**PROBLEM**
With the pictures excluded, output only the lines from the one containing "Given: Click the" through the last line of the entries, unchanged.
####
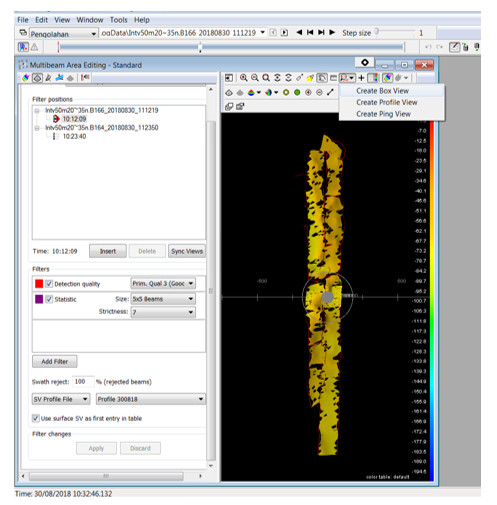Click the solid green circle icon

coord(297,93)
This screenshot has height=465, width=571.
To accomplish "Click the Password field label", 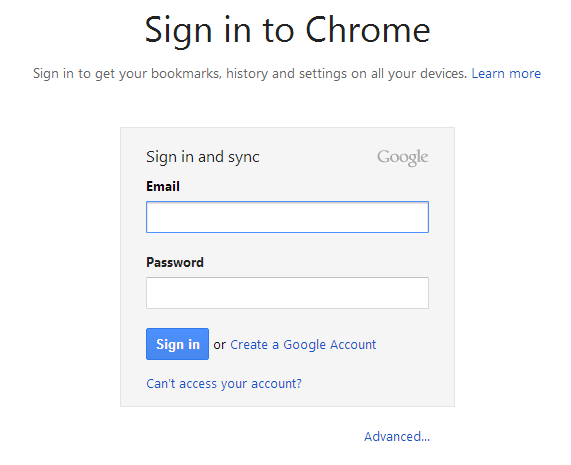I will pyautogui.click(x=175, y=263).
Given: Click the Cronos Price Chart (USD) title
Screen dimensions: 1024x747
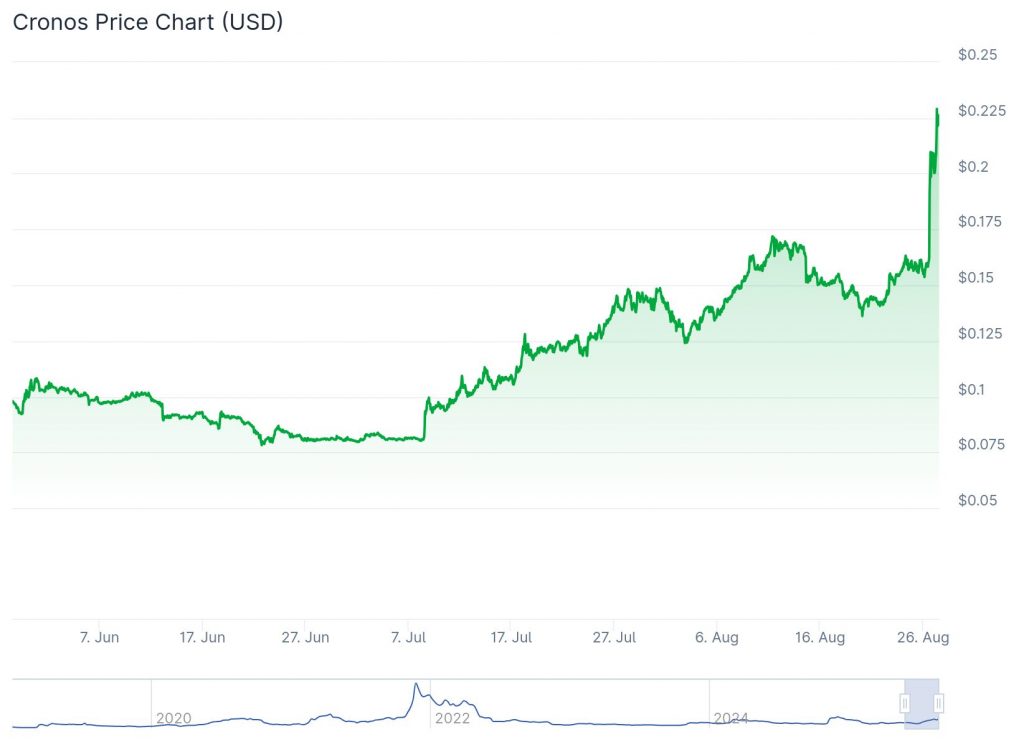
####
**ANSWER TO THIS EXERCISE**
Given: Click the Cronos Price Chart (USD) title
Screen dimensions: 1024x747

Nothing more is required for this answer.